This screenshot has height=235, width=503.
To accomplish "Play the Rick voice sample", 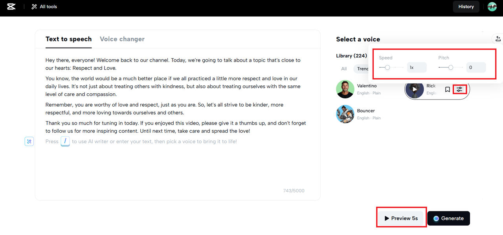I will coord(415,90).
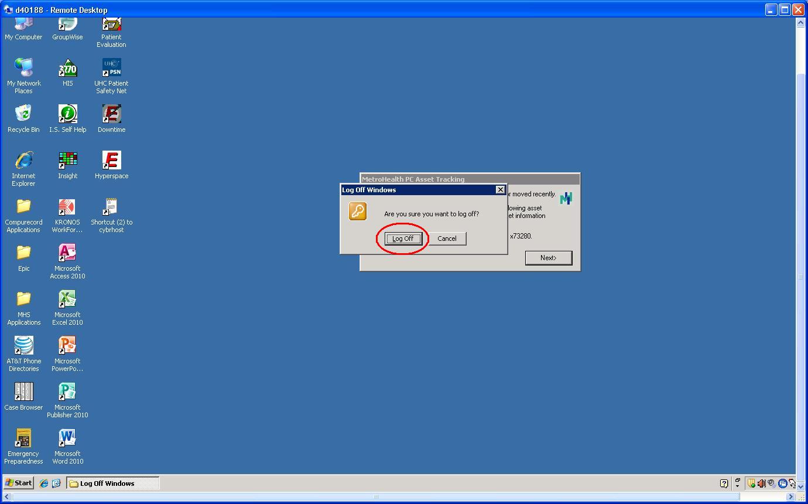
Task: Select the Log Off Windows taskbar item
Action: coord(112,483)
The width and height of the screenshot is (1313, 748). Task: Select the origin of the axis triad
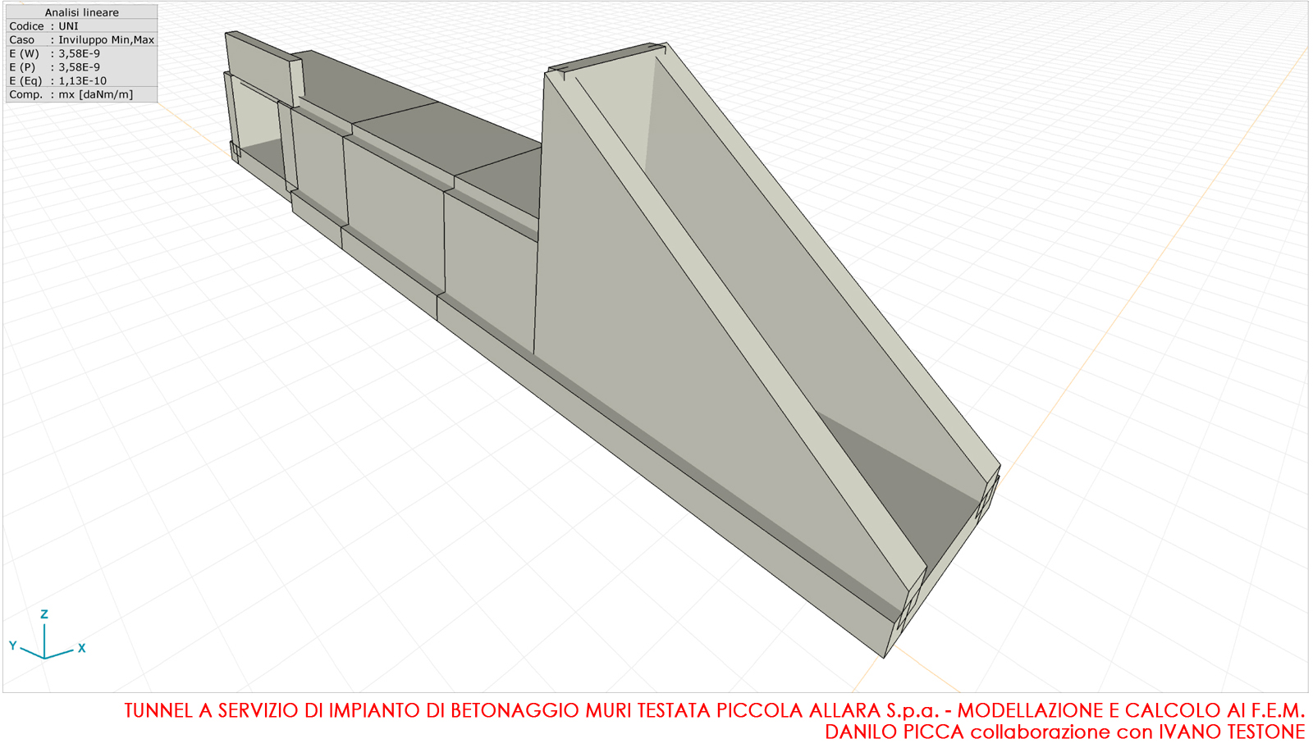coord(44,657)
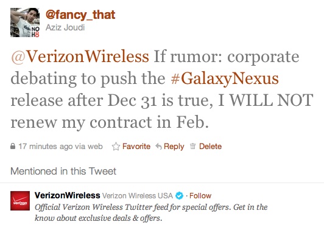Screen dimensions: 324x233
Task: Click the Reply arrow icon
Action: pyautogui.click(x=158, y=147)
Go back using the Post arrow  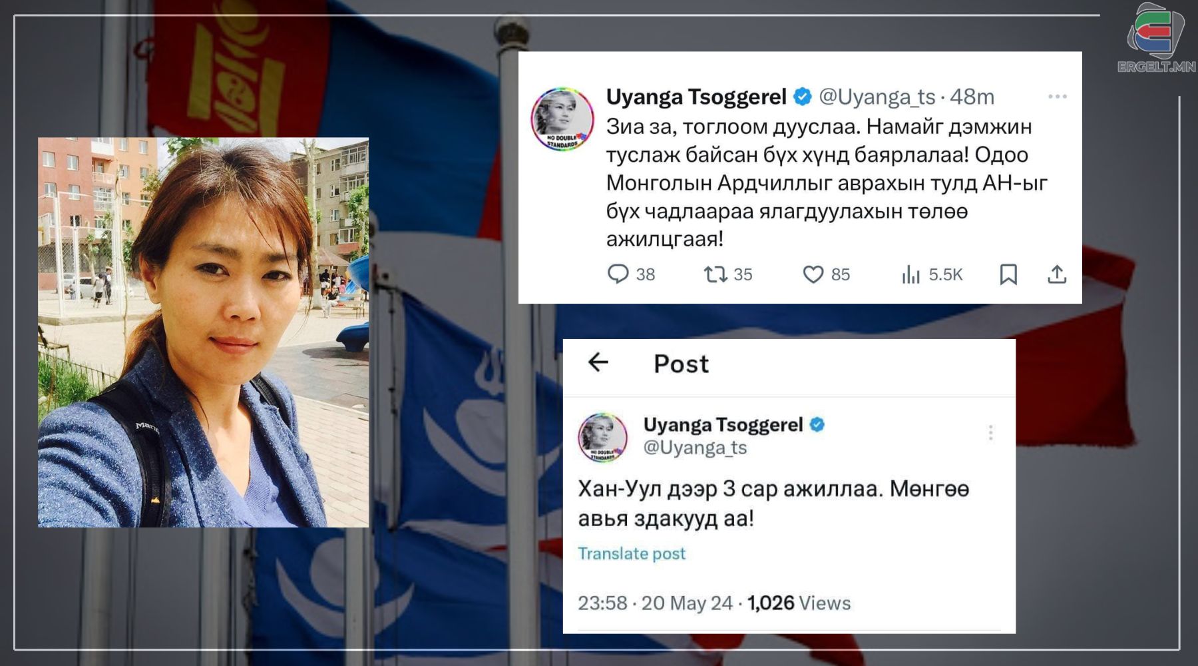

- _Exercise requirements_
Everything from the line containing "The width and" through the final line of the material must be set down exactly, except the pictures.

- _Written solution_
The width and height of the screenshot is (1313, 748). Task: Select the origin of the axis triad
coord(44,657)
Screen dimensions: 324x233
Task: Click the Reply arrow icon
Action: pyautogui.click(x=158, y=147)
Go back using the Post arrow  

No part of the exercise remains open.